C'est ainsi que le « Destin humain » est révélé dans « Un jour dans la vie d'Ivan Denissovitch » - le sort des personnes placées dans des conditions inhumaines. L'écrivain croit aux pouvoirs spirituels illimités de l'homme, à sa capacité à résister à la menace de la brutalité.

En relisant maintenant l’histoire de Soljenitsyne, vous la comparez involontairement à « Histoires de la Kolyma » V. Shalamova. L'auteur de ce livre terrible dessine le neuvième cercle de l'enfer, où la souffrance atteignit un tel degré que, à de rares exceptions près, les gens ne pouvaient plus conserver leur apparence humaine.

« L'expérience du camp de Shalamov a été plus amère et plus longue que la mienne », écrit A. Soljenitsyne dans « L'archipel du Goulag », et j'admets respectueusement que c'est lui, et non moi, qui a touché le fond de la brutalité et du désespoir dans lesquels l'ensemble la vie du camp nous a tirés " Mais tout en rendant hommage à ce livre lugubre, Soljenitsyne n’est pas d’accord avec son auteur dans sa vision de l’homme.

S'adressant à Shalamov, Soljenitsyne dit : « Peut-être que la colère n'est pas le sentiment le plus durable après tout ? Avec votre personnalité et vos poèmes, ne réfutez-vous pas votre propre concept ? Selon l'auteur de « L'Archipel », « …et dans le camp (et partout dans la vie) la corruption ne se produit pas sans ascension. Ils sont fermés".

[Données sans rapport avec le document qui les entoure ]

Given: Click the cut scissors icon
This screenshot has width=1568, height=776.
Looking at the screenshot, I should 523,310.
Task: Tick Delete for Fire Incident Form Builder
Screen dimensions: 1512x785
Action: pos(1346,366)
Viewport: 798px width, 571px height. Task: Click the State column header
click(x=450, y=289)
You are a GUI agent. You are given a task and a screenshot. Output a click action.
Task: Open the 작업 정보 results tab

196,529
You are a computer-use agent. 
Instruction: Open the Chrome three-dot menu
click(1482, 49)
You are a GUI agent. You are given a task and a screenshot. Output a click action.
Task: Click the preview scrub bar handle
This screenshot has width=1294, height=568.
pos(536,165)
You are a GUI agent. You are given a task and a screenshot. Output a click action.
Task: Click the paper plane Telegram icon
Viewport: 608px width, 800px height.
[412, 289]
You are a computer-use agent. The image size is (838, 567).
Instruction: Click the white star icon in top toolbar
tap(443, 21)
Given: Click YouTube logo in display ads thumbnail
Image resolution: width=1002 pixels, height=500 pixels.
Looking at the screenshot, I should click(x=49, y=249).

Notant le courage et le courage d'Ivan Denisovitch, de nombreux critiques ont cependant parlé de sa pauvreté et de son caractère terre-à-terre. monde spirituel. Ainsi, L. Rzhevsky estime que les horizons de Choukhov se limitent au « seul pain ». Un autre critique affirme que le héros de Soljenitsyne « souffre en tant qu’homme et père de famille, mais dans une moindre mesure de l’humiliation de sa dignité personnelle et civique ».